**REQUIREMENTS:** Copy the following items verbatim, line for line.

**DATA IN THIS EXERCISE:**
▽

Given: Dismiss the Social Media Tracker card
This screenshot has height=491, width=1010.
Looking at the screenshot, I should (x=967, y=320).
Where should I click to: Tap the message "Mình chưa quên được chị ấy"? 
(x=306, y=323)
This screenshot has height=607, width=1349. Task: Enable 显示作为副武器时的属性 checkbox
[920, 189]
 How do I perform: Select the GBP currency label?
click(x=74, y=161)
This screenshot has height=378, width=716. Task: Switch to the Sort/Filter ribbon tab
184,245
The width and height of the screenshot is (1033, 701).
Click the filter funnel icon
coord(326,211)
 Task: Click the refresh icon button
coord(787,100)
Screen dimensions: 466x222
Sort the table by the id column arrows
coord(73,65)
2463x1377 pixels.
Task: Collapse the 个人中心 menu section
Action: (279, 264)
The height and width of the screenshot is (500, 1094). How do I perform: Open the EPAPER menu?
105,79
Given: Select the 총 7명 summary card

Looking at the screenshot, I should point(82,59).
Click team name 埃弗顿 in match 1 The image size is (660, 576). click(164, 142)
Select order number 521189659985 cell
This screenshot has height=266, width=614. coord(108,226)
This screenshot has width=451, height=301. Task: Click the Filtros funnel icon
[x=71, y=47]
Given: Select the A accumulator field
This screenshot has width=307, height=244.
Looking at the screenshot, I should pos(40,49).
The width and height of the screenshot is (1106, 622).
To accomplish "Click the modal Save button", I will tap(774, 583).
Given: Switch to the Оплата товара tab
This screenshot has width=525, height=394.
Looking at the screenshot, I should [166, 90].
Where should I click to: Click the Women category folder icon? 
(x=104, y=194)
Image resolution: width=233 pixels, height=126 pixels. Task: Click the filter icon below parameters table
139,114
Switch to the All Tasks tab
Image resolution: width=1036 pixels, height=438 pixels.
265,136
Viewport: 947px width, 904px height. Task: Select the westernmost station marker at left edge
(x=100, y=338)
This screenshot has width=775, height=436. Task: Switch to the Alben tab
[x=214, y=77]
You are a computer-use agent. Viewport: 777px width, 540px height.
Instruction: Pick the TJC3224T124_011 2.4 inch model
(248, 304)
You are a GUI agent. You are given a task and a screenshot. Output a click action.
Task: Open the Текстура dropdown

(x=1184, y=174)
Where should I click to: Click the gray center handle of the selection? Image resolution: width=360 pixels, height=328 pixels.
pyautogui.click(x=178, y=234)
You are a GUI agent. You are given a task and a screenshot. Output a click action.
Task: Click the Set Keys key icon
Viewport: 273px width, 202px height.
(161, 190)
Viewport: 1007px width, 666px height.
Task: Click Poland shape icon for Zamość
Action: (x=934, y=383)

△

**FINISHED EXERCISE:**
Given: Dismiss the Social Media Tracker card
This screenshot has height=491, width=1010.
Looking at the screenshot, I should (x=967, y=320).
Where should I click to: Tap the message "Mình chưa quên được chị ấy"? 
(x=306, y=323)
This screenshot has height=607, width=1349. Task: Enable 显示作为副武器时的属性 checkbox
[920, 189]
 How do I perform: Select the GBP currency label?
click(x=74, y=161)
This screenshot has height=378, width=716. Task: Switch to the Sort/Filter ribbon tab
184,245
The width and height of the screenshot is (1033, 701).
Click the filter funnel icon
coord(326,211)
 Task: Click the refresh icon button
coord(787,100)
Screen dimensions: 466x222
Sort the table by the id column arrows
coord(73,65)
2463x1377 pixels.
Task: Collapse the 个人中心 menu section
Action: (279, 264)
The height and width of the screenshot is (500, 1094). How do I perform: Open the EPAPER menu?
105,79
Given: Select the 총 7명 summary card

Looking at the screenshot, I should point(82,59).
Click team name 埃弗顿 in match 1 The image size is (660, 576). click(164, 142)
Select order number 521189659985 cell
This screenshot has height=266, width=614. coord(108,226)
This screenshot has width=451, height=301. Task: Click the Filtros funnel icon
[x=71, y=47]
Given: Select the A accumulator field
This screenshot has width=307, height=244.
Looking at the screenshot, I should pos(40,49).
The width and height of the screenshot is (1106, 622).
To accomplish "Click the modal Save button", I will tap(774, 583).
Given: Switch to the Оплата товара tab
This screenshot has width=525, height=394.
Looking at the screenshot, I should [166, 90].
Where should I click to: Click the Women category folder icon? 
(x=104, y=194)
Image resolution: width=233 pixels, height=126 pixels. Task: Click the filter icon below parameters table
139,114
Switch to the All Tasks tab
Image resolution: width=1036 pixels, height=438 pixels.
265,136
Viewport: 947px width, 904px height. Task: Select the westernmost station marker at left edge
(x=100, y=338)
This screenshot has width=775, height=436. Task: Switch to the Alben tab
[x=214, y=77]
You are a computer-use agent. Viewport: 777px width, 540px height.
Instruction: Pick the TJC3224T124_011 2.4 inch model
(248, 304)
You are a GUI agent. You are given a task and a screenshot. Output a click action.
Task: Open the Текстура dropdown

(x=1184, y=174)
Where should I click to: Click the gray center handle of the selection? Image resolution: width=360 pixels, height=328 pixels.
pyautogui.click(x=178, y=234)
You are a GUI agent. You are given a task and a screenshot. Output a click action.
Task: Click the Set Keys key icon
Viewport: 273px width, 202px height.
(161, 190)
Viewport: 1007px width, 666px height.
Task: Click Poland shape icon for Zamość
Action: (x=934, y=383)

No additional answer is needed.